By: Ursula and Don Slager


FIVE NORTHERN CALIFORNIA PEAKS

Pyramid Peak #2 (9983)
We hiked to the base of the peak from Highway 50 up the Rocky Canyon drainage. The hike goes quickly, but there are no views until about 8500 ft at the top of the drainage. There is a good trail until it disappears in a heavily grazed meadow at which time it, or cow paths, appears from time to time. The last several hundred feet are up some very large but very stable talus blocks.

The view down to the lakes below i1lustrates the name of Desolation for this wilderness.

Dicks Peak (9974)
A trail from Fallen Leaf Lake begins after a couple of miles of road, which is blocked by a locked gate. About 1/2 mile beyond the gate the Forest Service has built a major parking area with rest rooms and plenty of parking but, for unknown reasons, has not yet opened the gate. The trail joins the PCT after a few miles, and the PCT ascends to Dicks Pass. From here there is a use trail over a small black rise, and then several paths lead up to some class 3 rock which is probably avoidable. We came down a ravine with much sand and loose rock but is quite easy and safe hiking for a small group.

It would be a very pleasant hike except for the tendency to "improve" the trail by dumping a layer of unstable rubble over the path. However, much of the rubble is placed between a boundary of 6-8" wooden beams which are much easier on the feet.

No register was found on the peak. It may be incorporated into a most impressive circular wall of stones built as a wind shelter.

Tinker Knob (8949)
A good trail goes up on the north side of Squaw Creek for about 4 miles, joining the PCT about 1-1/2 miles to the north of Granite Chief. The PCT is in good shape and goes past the foot of Tinkers Knob in another 3 miles, after first descending about 500 feet. The summit is a very easy climb of about 200 feet.

Castle Peak (9103)
There is a "Castle Peak Area" parking lot about 1/2 mile west of Donner Summit. From here we went directly to the base of the peak and up a loose drainage to the summit area.

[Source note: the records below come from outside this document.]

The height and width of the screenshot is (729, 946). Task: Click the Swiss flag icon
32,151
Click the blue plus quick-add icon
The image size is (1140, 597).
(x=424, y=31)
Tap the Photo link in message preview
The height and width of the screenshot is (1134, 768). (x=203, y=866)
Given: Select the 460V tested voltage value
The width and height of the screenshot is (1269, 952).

We climbed what appeared to be the highest summit block only to find a register book with a note by Pete Yamagata that the true summit was the second one to the east. This has the 40 foot of Class 3 on the south side with many firm holds; it presented no problem.

From the peak we could see the PCT and a route to it which appeared to save a lot of bushwhacking. The PCT crosses a dirt road which leads to the parking area, but the PCT goes parallel to the Interstate back to Donner Pass. Either walk on the road, or cut toward the Interstate on a conspicuous use trai1 to avoid walking 1/2 mile on the highway.

Freel Peak (10,881)
We have hiked this area from several directions, and prefer the following route: Turn off the Pioneer Trail on Oneidas (about 8 miles from downtown South Lake Tahoe). Oneidas continues as a paved narrow road about 5 miles to a gate which is usually locked. Follow the now dirt road keeping left at the N. Fork of Trout Creek drainage, where there is a use trail, steep and sandy in places, up to the new Tahoe rim trail at a saddle. From here the remnants of a relay station can be seen on Freel Peak. Freel be reached directly after a short rocky scramble. Alternately, the Rim Trai1 can be descended about 400 feet, shirting the North side of Freel and hiking cross country a short distance to the drainage between Freel and Job's Sister (which is almost as high as Freel). Here a trail goes the entire way to the summit.